Eustace Hill

Personal information
- Full name: Eustace Tickell Hill
- Born: 13 April 1869 Llandaff, Cardiff, Wales
- Died: 11 January 1933 (aged 63) Ruthin, Denbighshire, Wales
- Batting: Right-handed
- Role: Batsman
- Relations: VT Hill (brother)

Domestic team information
- 1890–1901: Somerset
- First-class debut: 26 May 1898 Somerset v Oxford University
- Last First-class: 6 June 1901 Somerset v Oxford University

Career statistics
| Competition | First-class |
| Matches | 2 |
| Runs scored | 70 |
| Batting average | 17.50 |
| 100s/50s | 0/0 |
| Top score | 31 |
| Catches/stumpings | 3/– |
- Source: CricketArchive, 29 December 2009

= Eustace Hill =

Welsh cricketer

Eustace Tickell Hill (1869-1933) was a cricketer who made two first-class appearances for Somerset.
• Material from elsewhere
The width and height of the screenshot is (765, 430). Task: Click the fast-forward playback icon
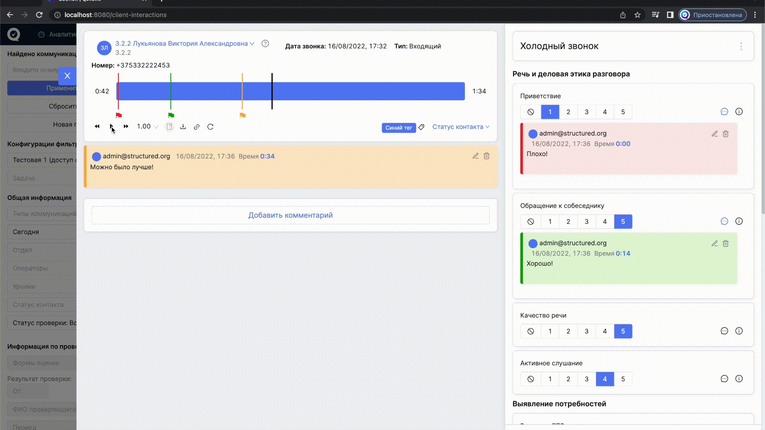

The older brother of Vernon Hill, he first appeared for Somerset during their successful 1890 season. In a season in which Somerset remained undefeated against other county sides, Hill scored 20 and 0 batting at number five in a two-run victory over Hampshire. In 1892, he made two appearances against Lord Hawke's XI, playing one match for Madras Presidency and one for Bangalore and District. He made a further appearance for Madras Presidency the following December, playing against Parsees. He was back in England in July 1894, when he played for Somerset Club and Ground against Weston-super-Mare at the County Ground, Taunton, making a duck. His first-class debut came four years later, appearing alongside his brother for Somerset in the University Match against Oxford University., making 31 and 17 batting from number eight. His second, and final, first-class match was a repeat of his debut, playing Oxford University at the University Parks, Oxford in 1901. Coming in at number nine, after his brother had fallen for a duck, Hill also failed to score in the first-innings, but added 22 in the second.